- Action demandée 1: D'après l'article sur le premier album de la chanteuse acadienne, quel jour cet album sera-t-il disponible ?
- Action demandée 2: Recopiez le passage de l'article sur le premier album de la chanteuse acadienne, en commençant par « Il est rare » et en allant jusqu'à « revenue comme invitée. ».
- Action demandée 3: Écrivez la suite de l'article sur le premier album de la chanteuse acadienne, à partir de l'endroit où il s'arrête.

- Texte fourni:

· · ·

Son album, un éponyme, sera disponible mardi. Elle lancera officiellement sa galette le lendemain, dans la grande ville bien sûr.
Il est rare qu'un premier album soit aussi attendu. Et si on se concentre uniquement sur les lauréats du Festival de la chanson, ça remonte à l'époque de Pierre Lapointe, au début des années 2000, que le premier album d'un gagnant de Granby suscite autant d'intérêt.
«J'ai hâte que les gens entendent ça, lance l'Acadienne à l'autre bout du fil. Les gens du coin vont s'y retrouver, ils connaissent au moins trois ou quatre tounes qu'il y a là-dessus.»
On n'a pas encore écouté l'album (on l'a pas encore reçu!), mais on reconnaît effectivement des titres comme Câlisse-moi là, Avoir su, J't'écris une chanson d'amour et Aujourd'hui, ma vie c'est d'la marde, toutes des chansons qu'elle a faites en 2010, l'année qu'elle a été couronnée, ou l'an dernier, lorsqu'elle était revenue comme invitée.

· · ·

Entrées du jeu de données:
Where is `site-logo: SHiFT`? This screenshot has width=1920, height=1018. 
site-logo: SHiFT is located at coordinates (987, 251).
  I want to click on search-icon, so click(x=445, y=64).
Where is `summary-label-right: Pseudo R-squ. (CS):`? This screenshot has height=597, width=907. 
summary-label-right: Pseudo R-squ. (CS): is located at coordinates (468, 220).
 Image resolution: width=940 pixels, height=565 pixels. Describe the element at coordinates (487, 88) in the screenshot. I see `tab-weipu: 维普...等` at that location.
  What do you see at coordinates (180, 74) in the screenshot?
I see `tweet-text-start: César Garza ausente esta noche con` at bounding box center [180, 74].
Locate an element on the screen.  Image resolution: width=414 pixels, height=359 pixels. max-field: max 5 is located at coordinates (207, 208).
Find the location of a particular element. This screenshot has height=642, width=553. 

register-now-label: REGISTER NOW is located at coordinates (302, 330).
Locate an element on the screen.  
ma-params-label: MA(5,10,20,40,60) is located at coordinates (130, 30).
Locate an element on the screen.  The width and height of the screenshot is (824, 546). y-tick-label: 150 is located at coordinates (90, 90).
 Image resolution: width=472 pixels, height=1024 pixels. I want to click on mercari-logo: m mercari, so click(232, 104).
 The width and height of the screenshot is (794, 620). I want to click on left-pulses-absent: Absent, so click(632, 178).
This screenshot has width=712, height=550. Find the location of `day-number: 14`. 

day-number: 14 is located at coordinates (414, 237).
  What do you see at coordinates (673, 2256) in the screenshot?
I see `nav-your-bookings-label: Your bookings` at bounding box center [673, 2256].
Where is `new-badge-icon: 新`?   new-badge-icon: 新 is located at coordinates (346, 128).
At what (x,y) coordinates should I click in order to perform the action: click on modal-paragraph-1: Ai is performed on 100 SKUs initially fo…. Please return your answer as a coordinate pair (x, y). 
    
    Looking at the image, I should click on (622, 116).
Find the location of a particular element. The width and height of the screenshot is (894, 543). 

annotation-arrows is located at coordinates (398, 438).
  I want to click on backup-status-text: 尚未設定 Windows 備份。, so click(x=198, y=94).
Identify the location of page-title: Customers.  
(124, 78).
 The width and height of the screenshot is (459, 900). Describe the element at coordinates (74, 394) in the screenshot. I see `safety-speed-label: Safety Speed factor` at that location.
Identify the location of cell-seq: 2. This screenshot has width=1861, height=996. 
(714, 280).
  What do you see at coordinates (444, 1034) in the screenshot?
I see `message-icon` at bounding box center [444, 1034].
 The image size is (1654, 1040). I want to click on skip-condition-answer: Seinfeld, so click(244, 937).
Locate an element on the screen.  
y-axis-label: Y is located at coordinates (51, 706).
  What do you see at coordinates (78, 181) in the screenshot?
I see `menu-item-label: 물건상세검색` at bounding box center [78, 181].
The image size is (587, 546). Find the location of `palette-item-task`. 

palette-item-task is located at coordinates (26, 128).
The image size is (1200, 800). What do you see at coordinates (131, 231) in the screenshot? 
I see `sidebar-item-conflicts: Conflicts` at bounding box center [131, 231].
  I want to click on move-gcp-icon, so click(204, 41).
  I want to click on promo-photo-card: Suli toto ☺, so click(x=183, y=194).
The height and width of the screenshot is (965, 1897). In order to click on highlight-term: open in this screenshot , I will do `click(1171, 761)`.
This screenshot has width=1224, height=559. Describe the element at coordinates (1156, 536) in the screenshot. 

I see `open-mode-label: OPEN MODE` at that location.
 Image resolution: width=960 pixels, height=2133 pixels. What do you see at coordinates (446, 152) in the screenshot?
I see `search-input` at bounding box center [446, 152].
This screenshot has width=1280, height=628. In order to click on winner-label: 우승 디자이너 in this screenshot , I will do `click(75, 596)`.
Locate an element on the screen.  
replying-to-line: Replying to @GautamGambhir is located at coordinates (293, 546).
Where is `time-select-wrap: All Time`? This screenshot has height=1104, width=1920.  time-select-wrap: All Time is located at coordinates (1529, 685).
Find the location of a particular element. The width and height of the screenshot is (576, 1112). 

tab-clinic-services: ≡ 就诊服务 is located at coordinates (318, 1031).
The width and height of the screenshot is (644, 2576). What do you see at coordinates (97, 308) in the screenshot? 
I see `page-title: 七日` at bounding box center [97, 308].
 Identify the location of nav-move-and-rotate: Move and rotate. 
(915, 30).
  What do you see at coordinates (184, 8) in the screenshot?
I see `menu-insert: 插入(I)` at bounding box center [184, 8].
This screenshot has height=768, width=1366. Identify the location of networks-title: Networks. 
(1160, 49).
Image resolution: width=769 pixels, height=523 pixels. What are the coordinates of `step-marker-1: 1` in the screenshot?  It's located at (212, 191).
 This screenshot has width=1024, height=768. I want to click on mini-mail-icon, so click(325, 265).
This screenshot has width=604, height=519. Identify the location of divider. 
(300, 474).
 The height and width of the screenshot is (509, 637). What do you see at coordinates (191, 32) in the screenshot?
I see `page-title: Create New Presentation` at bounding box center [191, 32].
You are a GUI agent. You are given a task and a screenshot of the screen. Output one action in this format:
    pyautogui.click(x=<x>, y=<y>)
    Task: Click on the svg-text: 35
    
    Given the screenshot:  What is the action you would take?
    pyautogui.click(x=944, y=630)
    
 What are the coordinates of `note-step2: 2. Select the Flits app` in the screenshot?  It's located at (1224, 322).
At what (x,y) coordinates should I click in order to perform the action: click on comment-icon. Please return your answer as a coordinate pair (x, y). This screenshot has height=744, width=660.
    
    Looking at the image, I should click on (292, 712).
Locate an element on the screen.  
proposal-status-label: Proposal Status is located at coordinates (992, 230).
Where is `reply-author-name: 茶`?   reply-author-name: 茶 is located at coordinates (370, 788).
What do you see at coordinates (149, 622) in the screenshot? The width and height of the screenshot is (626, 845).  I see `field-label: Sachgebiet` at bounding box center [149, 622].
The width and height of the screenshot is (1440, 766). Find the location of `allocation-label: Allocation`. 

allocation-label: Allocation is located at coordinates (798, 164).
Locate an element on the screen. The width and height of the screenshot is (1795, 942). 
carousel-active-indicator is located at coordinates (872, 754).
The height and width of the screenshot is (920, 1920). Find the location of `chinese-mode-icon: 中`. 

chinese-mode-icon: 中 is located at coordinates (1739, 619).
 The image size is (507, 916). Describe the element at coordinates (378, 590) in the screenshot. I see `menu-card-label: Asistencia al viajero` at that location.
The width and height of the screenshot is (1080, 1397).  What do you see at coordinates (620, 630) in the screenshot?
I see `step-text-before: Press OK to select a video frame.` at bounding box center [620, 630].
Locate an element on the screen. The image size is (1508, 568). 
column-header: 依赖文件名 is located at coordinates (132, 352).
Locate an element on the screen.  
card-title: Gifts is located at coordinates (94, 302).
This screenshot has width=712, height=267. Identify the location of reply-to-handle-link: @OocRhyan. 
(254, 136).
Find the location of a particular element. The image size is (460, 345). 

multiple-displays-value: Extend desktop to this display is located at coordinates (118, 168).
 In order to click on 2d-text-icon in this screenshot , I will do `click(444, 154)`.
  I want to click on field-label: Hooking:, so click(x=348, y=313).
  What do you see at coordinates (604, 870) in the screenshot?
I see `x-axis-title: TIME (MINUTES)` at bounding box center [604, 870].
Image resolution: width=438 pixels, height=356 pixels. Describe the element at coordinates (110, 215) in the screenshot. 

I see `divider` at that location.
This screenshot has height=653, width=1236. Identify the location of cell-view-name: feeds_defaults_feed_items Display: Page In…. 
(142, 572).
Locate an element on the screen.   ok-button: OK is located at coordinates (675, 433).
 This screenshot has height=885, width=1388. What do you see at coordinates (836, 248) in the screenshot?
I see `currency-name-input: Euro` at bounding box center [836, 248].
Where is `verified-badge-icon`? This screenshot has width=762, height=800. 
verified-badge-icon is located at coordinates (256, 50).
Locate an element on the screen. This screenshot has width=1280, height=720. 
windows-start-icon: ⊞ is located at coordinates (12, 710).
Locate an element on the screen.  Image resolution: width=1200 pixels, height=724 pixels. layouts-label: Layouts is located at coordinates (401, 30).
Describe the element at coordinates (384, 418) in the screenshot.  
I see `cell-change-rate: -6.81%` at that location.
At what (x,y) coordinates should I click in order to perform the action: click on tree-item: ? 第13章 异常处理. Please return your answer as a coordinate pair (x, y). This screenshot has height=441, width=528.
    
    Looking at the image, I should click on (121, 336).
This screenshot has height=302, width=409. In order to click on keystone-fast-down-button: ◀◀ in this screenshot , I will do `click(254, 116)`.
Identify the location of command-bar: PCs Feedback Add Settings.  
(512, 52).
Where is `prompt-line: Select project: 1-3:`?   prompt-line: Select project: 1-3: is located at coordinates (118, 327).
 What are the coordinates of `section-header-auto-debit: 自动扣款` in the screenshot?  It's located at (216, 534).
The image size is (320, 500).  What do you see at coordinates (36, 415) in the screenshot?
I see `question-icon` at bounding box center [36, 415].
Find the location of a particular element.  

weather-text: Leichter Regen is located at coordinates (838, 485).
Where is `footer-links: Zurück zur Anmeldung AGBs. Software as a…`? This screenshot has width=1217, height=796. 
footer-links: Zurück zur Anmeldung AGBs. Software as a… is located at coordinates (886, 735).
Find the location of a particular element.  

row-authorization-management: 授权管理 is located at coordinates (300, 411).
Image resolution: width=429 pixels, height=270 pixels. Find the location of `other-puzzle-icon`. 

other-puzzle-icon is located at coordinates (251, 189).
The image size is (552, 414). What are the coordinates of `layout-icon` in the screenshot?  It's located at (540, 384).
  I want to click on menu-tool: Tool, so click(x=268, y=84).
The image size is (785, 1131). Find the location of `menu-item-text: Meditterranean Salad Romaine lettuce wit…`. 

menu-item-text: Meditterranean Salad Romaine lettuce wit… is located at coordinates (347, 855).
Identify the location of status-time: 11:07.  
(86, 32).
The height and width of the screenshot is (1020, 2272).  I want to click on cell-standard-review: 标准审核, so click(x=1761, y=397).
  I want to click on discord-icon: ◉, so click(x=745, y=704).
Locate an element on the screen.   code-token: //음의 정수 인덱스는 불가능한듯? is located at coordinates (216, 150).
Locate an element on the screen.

· · ·

- Réponse 1: Mardi.

- Réponse 2:
Il est rare qu'un premier album soit aussi attendu. Et si on se concentre uniquement sur les lauréats du Festival de la chanson, ça remonte à l'époque de Pierre Lapointe, au début des années 2000, que le premier album d'un gagnant de Granby suscite autant d'intérêt.
«J'ai hâte que les gens entendent ça, lance l'Acadienne à l'autre bout du fil. Les gens du coin vont s'y retrouver, ils connaissent au moins trois ou quatre tounes qu'il y a là-dessus.»
On n'a pas encore écouté l'album (on l'a pas encore reçu!), mais on reconnaît effectivement des titres comme Câlisse-moi là, Avoir su, J't'écris une chanson d'amour et Aujourd'hui, ma vie c'est d'la marde, toutes des chansons qu'elle a faites en 2010, l'année qu'elle a été couronnée, ou l'an dernier, lorsqu'elle était revenue comme invitée.

- Réponse 3:
«J'ai adoré travailler avec Louis-Jean Cormier (Karkwa), qui a réalisé l'album. Le gars a une super oreille et, surtout, il respecte l'artiste et ses idées. Il a compris exactement ce que je voulais faire. Honnêtement, je suis très heureuse du résultat.»
Et ce que Lisa voulait, c'est que ses tounes soient enrobées au minimum, qu'elle garde le plus possible leur force brute.
«Si on ajoutait un instrument ou un truc, c'est parce que c'était essentiel à la chanson. Sinon, on gardait ça de même. Je voulais que ça soit raw le plus possible.»
Quand on lui a demandé ce que représentait ce premier album, sa réponse a presque été décevante.
«Tu voudrais probablement que je te dise que c'est un aboutissement, mais moi, je vois ça surtout comme un cadeau à faire à ceux qui me suivent depuis quatre ans. J'étais tannée de rien avoir à donner aux fans. Là, ils vont avoir quelque chose à se mettre sous la dent. Enfin.»